Everything you type is either a letter, digit, special character, or newline, but never EOF.
To generate an EOF you need to enter a special control-key combination. On Windows this is Ctrl+Z and on UNIX/Linux/macOS this is Ctrl+D.
The book you're reading is great and written by the two creators of C. It one of my first programming books and I still have it; all worn-out.
Small piece of advice: Always put your code blocks inside { } to avoid mistakes and create more visual clarity, use spaces consistently, and add empty lines. Your code would look like this:
#include<stdio.h>
#include<stdlib.h>
int main()
{
int c, nl;
nl = 0;
while ((c = getchar()) != EOF)
{
if (c == '\n')
{
++nl;
}
}
printf("%d\n", nl);
return 0;
}
Why should it stop? Your expectations are wrong. getchar() will go on getting characters until it encounters EOF.
How to pass that to getchar?
For Windows Ctrl+Z will do the trick. And then press Enter.

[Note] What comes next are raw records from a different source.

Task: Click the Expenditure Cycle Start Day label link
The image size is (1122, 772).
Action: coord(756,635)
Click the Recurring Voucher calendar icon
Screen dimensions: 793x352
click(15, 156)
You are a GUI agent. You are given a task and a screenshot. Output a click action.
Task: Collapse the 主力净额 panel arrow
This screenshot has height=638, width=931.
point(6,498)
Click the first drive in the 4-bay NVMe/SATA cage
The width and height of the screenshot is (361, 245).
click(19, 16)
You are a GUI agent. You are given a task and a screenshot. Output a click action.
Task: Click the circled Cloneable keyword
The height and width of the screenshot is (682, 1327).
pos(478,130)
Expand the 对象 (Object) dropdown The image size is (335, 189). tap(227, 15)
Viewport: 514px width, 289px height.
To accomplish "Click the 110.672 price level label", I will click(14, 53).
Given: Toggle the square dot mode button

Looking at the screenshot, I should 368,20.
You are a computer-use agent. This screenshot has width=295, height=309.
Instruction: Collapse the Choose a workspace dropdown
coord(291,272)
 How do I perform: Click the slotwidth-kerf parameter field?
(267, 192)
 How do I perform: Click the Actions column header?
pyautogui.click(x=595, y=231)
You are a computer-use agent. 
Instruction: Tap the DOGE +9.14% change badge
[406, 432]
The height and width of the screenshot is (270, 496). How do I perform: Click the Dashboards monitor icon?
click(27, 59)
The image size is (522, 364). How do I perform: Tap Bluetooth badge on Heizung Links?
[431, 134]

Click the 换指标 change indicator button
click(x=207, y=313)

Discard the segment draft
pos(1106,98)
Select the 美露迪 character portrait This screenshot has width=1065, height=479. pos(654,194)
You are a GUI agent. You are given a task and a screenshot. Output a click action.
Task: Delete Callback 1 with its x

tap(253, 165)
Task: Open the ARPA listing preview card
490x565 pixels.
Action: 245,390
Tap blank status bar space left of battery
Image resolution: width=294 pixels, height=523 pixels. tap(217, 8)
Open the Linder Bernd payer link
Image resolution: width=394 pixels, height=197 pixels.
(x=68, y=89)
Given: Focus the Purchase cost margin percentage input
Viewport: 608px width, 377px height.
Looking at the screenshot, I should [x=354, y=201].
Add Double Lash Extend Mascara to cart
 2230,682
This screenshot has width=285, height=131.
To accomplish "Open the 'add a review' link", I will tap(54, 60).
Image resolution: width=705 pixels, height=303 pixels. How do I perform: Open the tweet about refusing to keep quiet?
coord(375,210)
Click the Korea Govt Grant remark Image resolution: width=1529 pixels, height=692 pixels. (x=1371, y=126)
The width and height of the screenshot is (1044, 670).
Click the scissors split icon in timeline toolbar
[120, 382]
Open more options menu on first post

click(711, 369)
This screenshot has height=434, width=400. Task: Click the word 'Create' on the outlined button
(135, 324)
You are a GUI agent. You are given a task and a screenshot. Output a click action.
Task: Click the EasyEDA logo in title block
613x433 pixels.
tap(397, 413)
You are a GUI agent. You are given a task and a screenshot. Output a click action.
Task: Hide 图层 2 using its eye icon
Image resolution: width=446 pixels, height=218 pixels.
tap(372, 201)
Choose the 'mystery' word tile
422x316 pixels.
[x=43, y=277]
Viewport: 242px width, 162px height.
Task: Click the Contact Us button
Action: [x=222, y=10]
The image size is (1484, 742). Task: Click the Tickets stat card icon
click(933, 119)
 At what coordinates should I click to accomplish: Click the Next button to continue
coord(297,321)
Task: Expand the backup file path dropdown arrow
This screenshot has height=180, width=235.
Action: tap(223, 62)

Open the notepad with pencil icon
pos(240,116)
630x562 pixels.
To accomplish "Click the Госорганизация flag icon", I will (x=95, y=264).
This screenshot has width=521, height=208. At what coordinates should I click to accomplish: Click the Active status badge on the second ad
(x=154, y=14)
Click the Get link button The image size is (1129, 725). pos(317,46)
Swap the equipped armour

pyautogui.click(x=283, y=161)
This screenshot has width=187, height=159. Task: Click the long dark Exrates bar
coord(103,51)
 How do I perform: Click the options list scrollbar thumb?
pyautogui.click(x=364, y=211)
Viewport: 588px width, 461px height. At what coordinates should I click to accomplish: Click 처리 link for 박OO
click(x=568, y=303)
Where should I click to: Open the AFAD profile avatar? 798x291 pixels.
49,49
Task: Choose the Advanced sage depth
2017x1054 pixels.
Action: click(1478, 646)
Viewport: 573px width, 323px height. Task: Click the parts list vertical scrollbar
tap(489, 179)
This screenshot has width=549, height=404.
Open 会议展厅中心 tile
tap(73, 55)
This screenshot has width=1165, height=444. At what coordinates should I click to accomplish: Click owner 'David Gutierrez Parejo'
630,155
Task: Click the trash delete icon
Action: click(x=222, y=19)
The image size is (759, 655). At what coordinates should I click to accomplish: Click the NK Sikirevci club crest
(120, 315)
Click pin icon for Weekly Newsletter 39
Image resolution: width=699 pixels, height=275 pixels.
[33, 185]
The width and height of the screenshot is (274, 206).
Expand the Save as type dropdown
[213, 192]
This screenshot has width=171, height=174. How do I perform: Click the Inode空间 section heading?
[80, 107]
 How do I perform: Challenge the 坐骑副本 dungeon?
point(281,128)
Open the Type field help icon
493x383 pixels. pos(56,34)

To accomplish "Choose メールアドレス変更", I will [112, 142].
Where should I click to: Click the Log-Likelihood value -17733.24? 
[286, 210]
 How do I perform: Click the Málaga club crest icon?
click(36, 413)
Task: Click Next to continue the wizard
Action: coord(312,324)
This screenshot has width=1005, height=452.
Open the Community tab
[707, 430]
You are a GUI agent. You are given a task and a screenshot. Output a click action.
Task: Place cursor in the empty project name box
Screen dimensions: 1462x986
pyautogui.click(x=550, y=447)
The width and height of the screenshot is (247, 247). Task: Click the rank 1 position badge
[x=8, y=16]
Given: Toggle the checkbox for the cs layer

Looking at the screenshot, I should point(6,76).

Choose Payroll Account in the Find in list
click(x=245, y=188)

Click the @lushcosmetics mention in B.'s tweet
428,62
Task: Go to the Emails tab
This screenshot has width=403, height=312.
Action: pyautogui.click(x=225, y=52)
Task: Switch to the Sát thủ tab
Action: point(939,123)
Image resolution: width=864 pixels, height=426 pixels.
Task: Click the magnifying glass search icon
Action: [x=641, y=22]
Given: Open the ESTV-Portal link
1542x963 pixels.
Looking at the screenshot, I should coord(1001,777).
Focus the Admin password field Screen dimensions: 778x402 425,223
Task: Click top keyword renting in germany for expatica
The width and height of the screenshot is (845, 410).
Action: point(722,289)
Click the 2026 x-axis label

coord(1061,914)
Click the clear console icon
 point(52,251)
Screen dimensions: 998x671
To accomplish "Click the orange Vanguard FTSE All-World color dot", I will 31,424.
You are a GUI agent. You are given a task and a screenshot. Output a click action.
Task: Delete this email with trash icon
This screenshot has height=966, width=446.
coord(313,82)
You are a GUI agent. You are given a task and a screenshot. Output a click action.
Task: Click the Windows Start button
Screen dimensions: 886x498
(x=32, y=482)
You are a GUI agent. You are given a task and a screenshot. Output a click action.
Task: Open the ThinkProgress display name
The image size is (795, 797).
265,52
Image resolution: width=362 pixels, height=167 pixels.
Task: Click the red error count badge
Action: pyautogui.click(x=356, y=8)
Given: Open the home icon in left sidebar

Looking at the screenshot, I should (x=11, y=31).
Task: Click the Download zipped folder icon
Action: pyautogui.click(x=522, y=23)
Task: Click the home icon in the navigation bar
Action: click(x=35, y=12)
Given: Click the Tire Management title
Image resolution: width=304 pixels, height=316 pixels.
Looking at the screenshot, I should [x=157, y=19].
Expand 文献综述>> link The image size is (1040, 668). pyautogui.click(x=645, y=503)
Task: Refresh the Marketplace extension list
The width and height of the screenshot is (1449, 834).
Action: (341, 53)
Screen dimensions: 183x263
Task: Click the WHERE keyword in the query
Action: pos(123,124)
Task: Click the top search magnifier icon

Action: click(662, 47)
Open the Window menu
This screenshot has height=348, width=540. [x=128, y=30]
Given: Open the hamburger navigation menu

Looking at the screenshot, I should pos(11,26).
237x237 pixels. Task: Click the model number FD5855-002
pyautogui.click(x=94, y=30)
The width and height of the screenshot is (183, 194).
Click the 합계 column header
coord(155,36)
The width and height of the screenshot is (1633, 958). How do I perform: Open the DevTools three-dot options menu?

For Unix or Linux system it would be Ctrl+D
Responsive output before entering EOF
To get a more responsive output you can add this line, that will tell you the cumulative sum of \n found.
if(c == '\n'){
++nl;
printf("Till now %d newline found",nl);
fflush(stdout);
}
Further Explanation of the added code
The code segment provided above will provide you some output when you press enter. But the thing is until you enter EOF it will keep on waiting for more and more input. That's what also happened in the first case. So you have to press Ctrl+Z and press Enter. That will break the loop. And you will see the final output - the number of line count.

difference between ((c=getchar())!=EOF) and ((c=getchar())!='~'),'~' can be any character

As soon as '~' is encountered, anything after that is not printed and control comes out
while loop
while((c = getchar()) != '~')
{
putchar(c);
printf(" ");
}
input: asdf~jkl
output: a s d f //control is out of while loop
as soon as '^Z' is encountered, anything after that is not printed but control doesn't come out of while loop
while((c = getchar()) != EOF)
{
putchar(c);
printf(" ");
}
input: asdf^Zjkl
output a s d f -> //control is still inside while loop
Please explain why is this happening?
As soon as EOF is encountered, while loop must exit, but this is not happening.
Is is necessary that (ctrl+Z) must be the first character on the new line to terminate while loop?
This has something to do with the working of getchar() and EOF (ctr+Z)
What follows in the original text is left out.